Rest
Rest
By Andrea Lingle
For thus said the Lord God, the Holy One of Israel: In returning and rest you shall be saved; in quietness and in trust shall be your strength. But you refused. Isaiah 30:15
What is it about humankind that makes it hard to rest?
What is it about us that makes us turn up the lights, press “Next Episode,” or chatter away on the phone given the space of one commute?
She stands on the edge of the contrived pond in our neighbor’s backyard. Raindrops pucker the water as the sequins on her skirt glint dully. Her face is squinched up peering into the leaf-strewn water.
Has life come back to the water?
Tadpoles, water skates, beetles, weeds. These are the things of spring.
My schedule is full today. Between math lessons and grocery shopping, the shadows have shortened, turned around, and lengthened without my notice. I am busy. I am productive. I am valuable.
She points to the daffodils by the mailbox. “See, Mommy, it’s almost spring.”
Yes, it is. But I am, strangely, not ready yet. Even though I have chafed under the house-arrest of sub-freezing temperatures, I feel like I have not embraced the rest of winter. In my climate-controlled, artificially-lighted space, I have not let winter in. I have refused.

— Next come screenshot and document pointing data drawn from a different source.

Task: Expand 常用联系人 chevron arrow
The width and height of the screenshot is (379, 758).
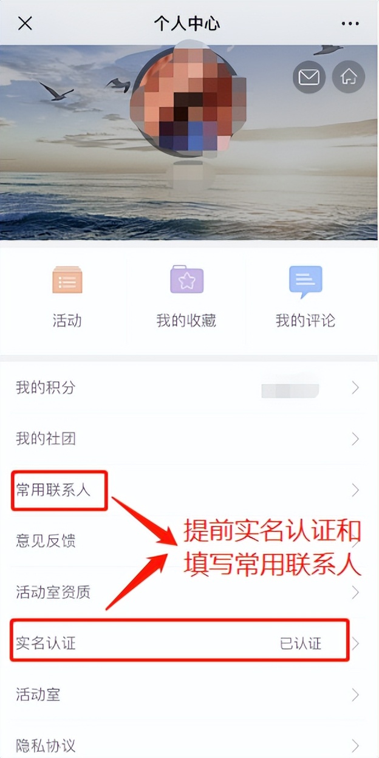Action: 356,490
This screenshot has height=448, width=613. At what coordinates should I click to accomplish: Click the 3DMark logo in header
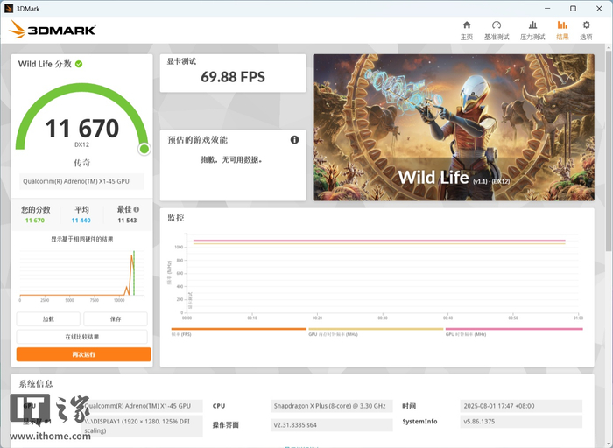click(52, 30)
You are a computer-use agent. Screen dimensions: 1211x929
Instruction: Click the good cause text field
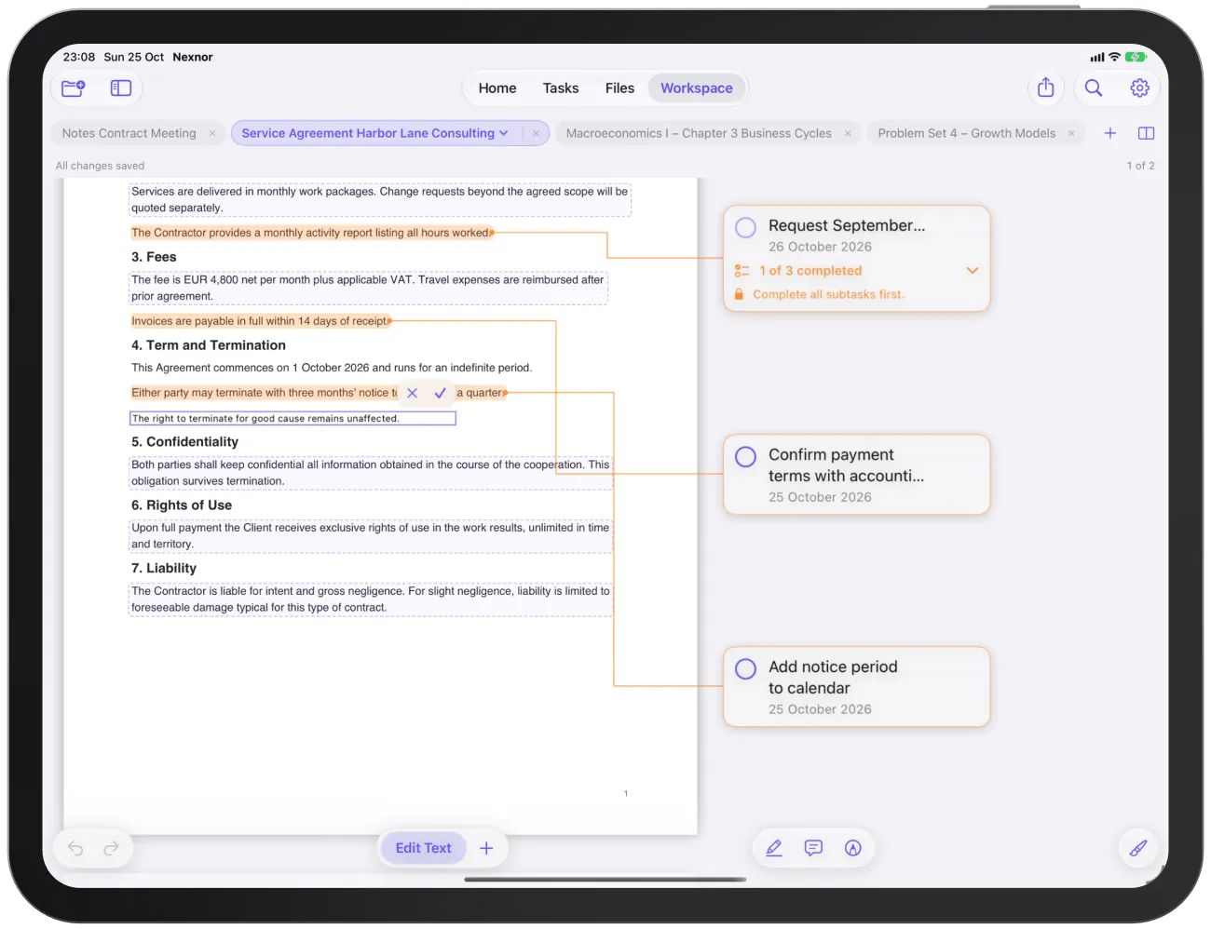tap(293, 419)
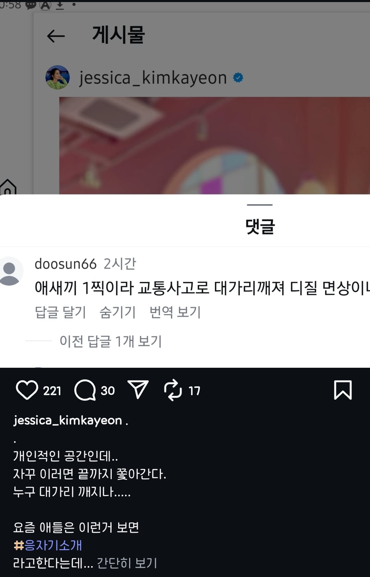Viewport: 370px width, 577px height.
Task: Like the post with the heart icon
Action: 27,390

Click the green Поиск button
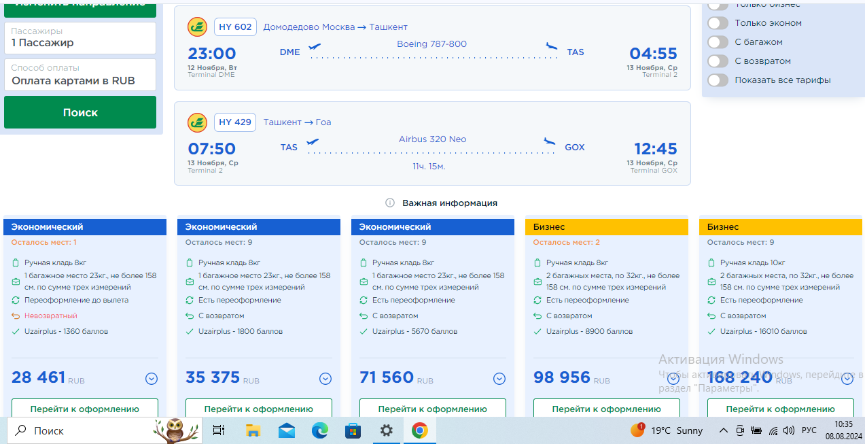[x=80, y=112]
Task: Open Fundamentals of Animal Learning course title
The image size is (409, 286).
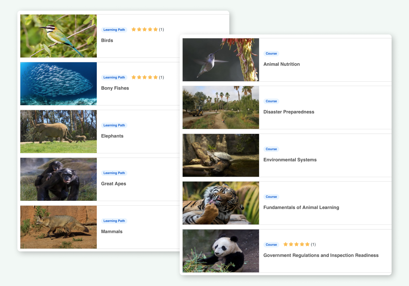Action: click(x=301, y=207)
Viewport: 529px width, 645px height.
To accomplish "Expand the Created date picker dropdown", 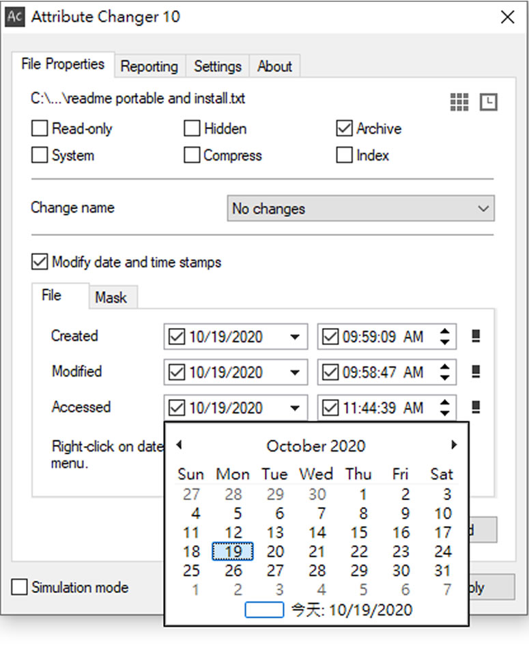I will pyautogui.click(x=295, y=337).
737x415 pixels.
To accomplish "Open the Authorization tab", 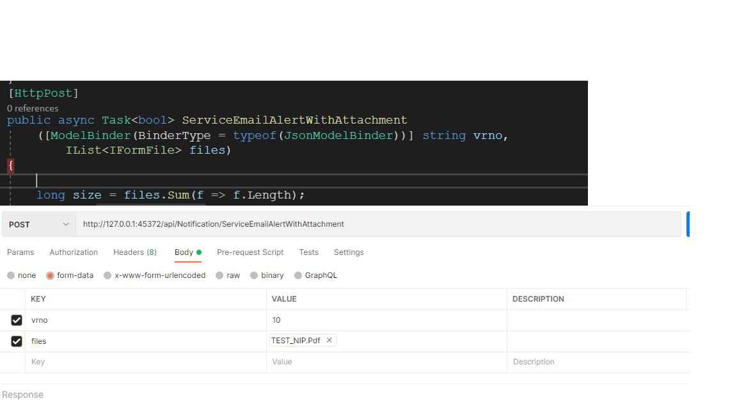I will point(74,252).
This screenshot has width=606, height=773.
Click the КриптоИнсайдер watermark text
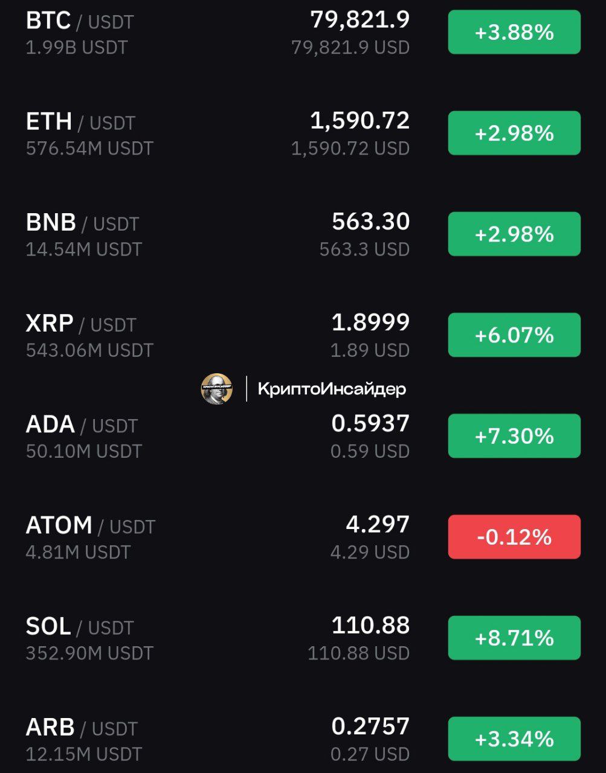tap(332, 389)
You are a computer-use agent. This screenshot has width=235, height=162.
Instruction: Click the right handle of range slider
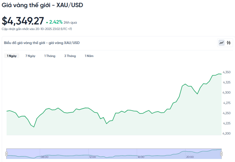tap(221, 153)
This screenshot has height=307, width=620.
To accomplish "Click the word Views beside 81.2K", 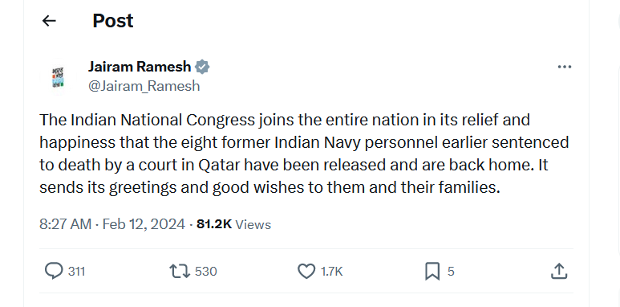I will pos(253,224).
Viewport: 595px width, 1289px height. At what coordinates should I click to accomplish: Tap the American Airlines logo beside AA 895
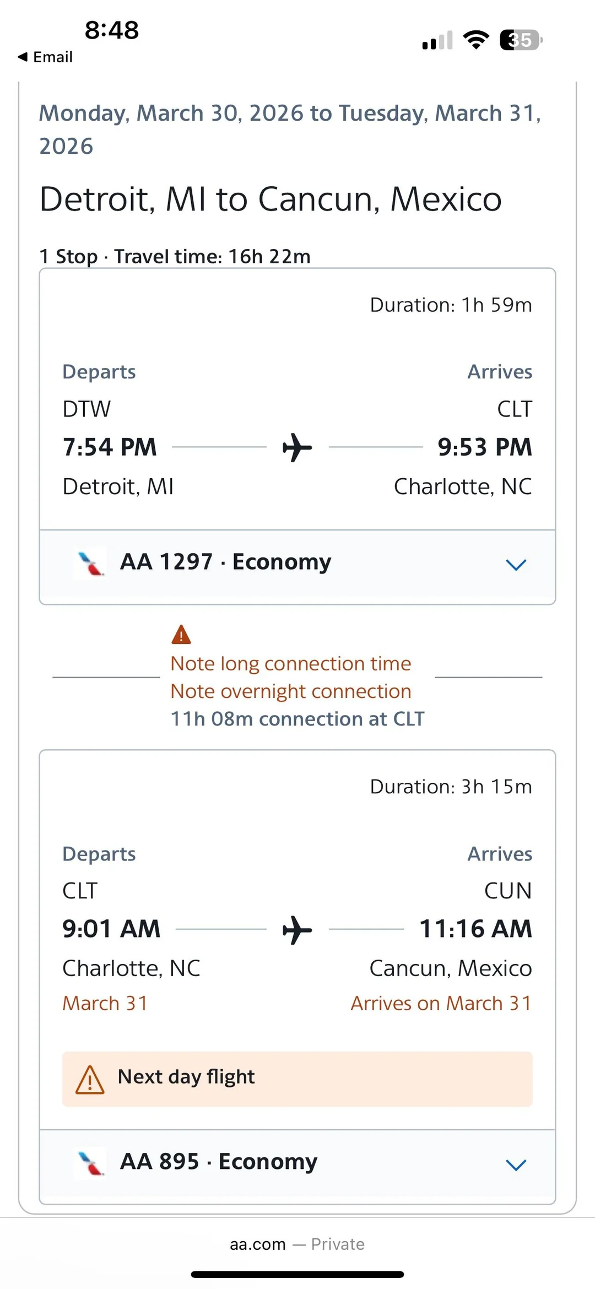click(90, 1163)
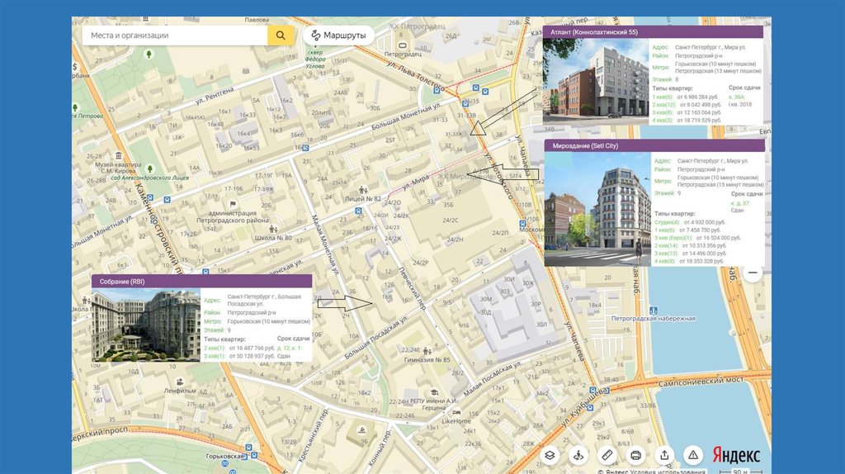Click the yellow search magnifier button
Image resolution: width=845 pixels, height=474 pixels.
click(281, 36)
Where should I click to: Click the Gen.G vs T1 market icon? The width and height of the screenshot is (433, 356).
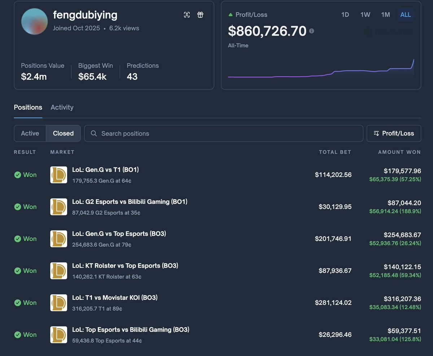pyautogui.click(x=58, y=175)
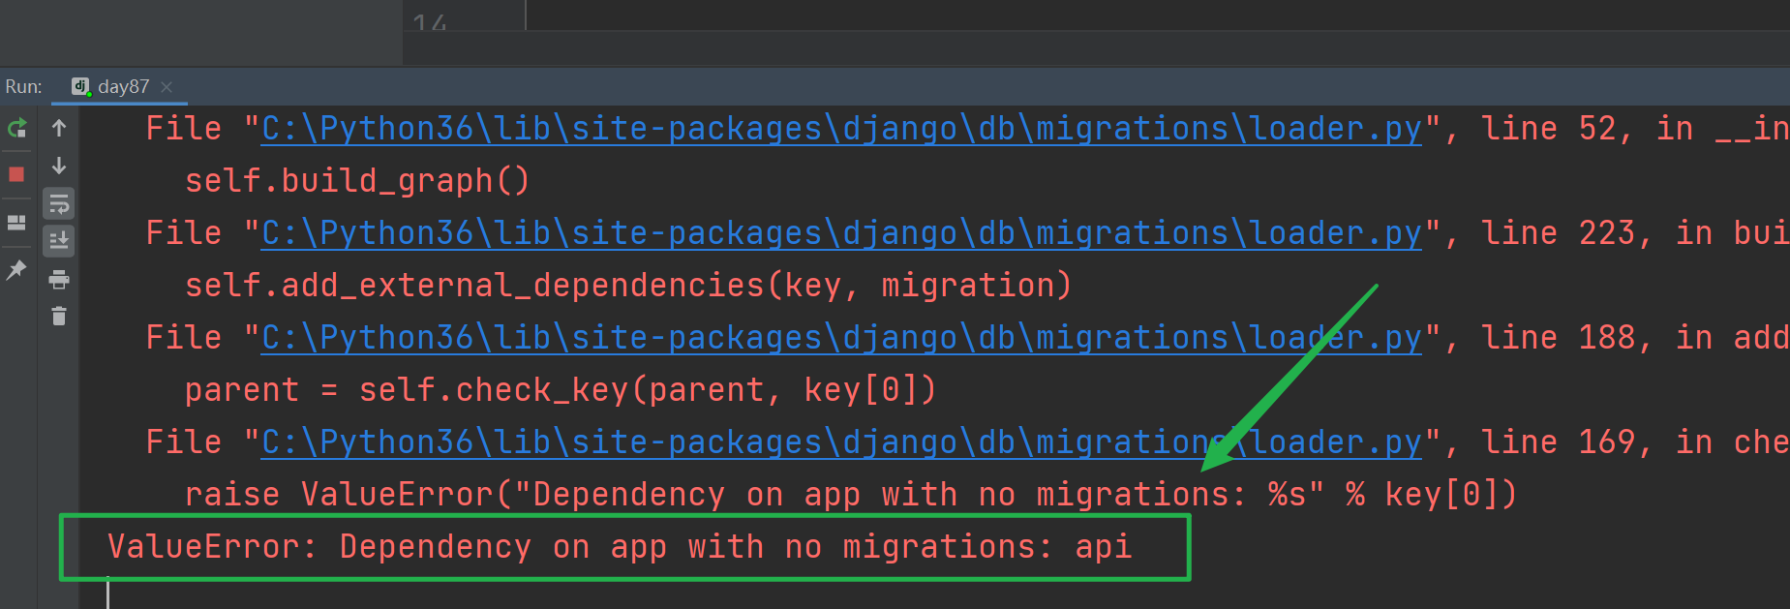Print the console output
Image resolution: width=1790 pixels, height=609 pixels.
[x=59, y=280]
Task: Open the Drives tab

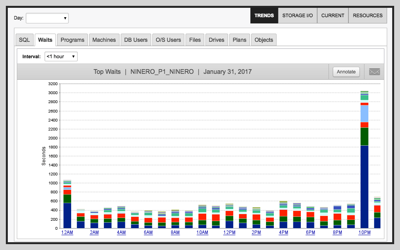Action: (x=216, y=39)
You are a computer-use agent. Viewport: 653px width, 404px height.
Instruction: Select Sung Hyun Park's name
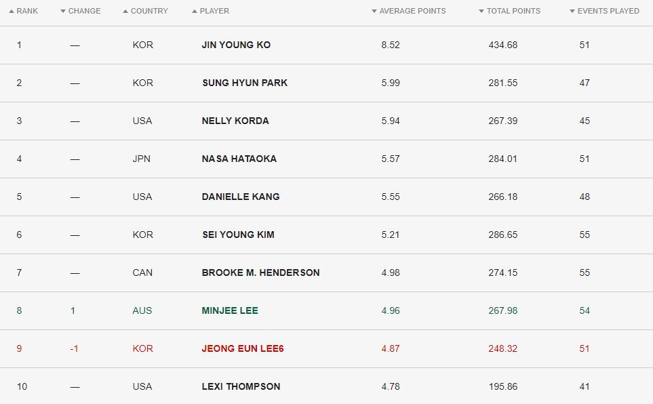point(245,83)
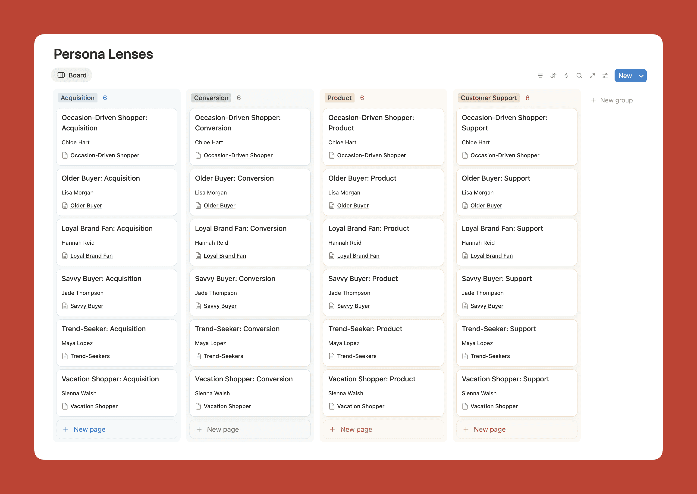Screen dimensions: 697x494
Task: Click the sort arrows icon
Action: [553, 76]

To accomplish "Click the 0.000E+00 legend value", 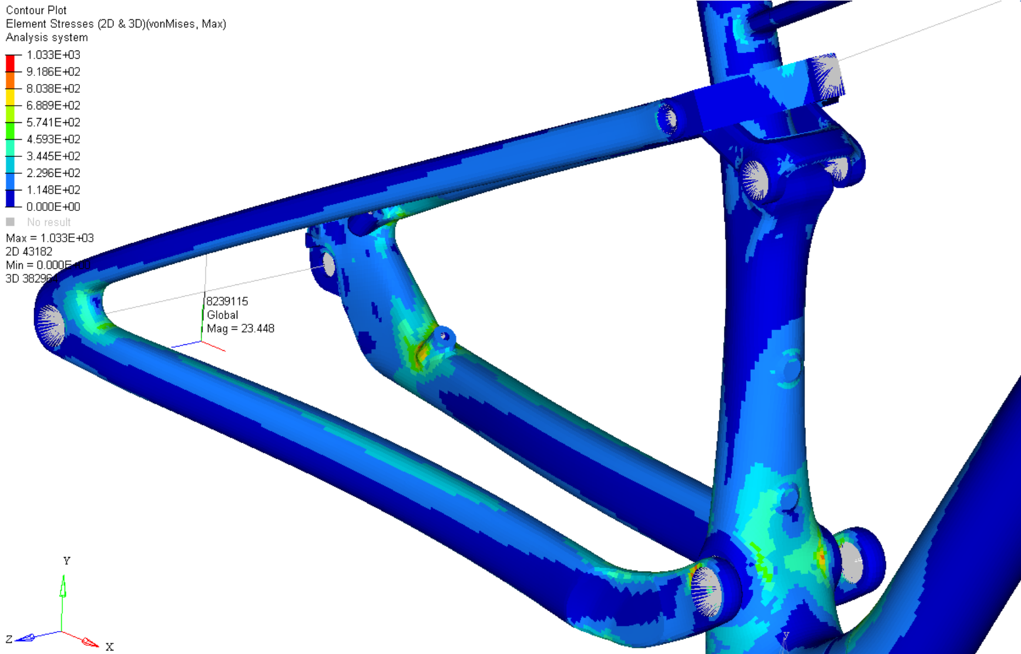I will 53,207.
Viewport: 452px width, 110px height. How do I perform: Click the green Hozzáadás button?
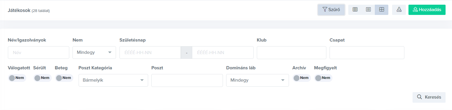tap(427, 10)
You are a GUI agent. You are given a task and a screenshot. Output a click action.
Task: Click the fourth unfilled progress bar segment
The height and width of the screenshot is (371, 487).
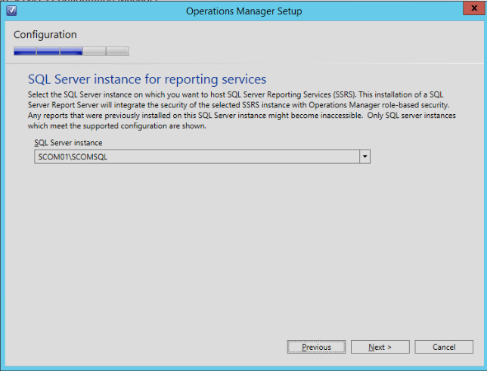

On my wild flower seed packet, they call wintering “stratification.” To be broken into discrete layers. To be laid out. Like eons of rock, pressed and patient. Quiet but tectonic. A stable upheaval.
I am surrounded by the detritus of my busy-ness, stacks of Very Good Books that I haven’t finished (yet), Chloraseptic spray to soothe my aching throat that not-enough-rest has prolonged into a week-long ordeal, a broken wheel from a robot I am supposed to be fixing, a jar full of quarters...actually, I don’t know why that’s there, and I wonder, is it too late to let myself stratify this year?
I mounded the potatoes on Saturday. Apparently you should plant a potato and then mound it up every time it gets some growth going. It forces the plant to push a bit higher to get to the light, and this increases the plant’s potato production. So I mounded the potatoes. I forced them back into the dark. And in this forced repose, they will gather new strength.
I know that “in returning and rest [I] shall be saved…[and I] refused.”
But later Isaiah writes,
Therefore the Lord waits to be gracious to you; therefore he will rise up to show mercy to you. For the Lord is a God of justice; blessed are all those who wait for him.
Perhaps there is still time…
After all, there was frost on the grass this morning.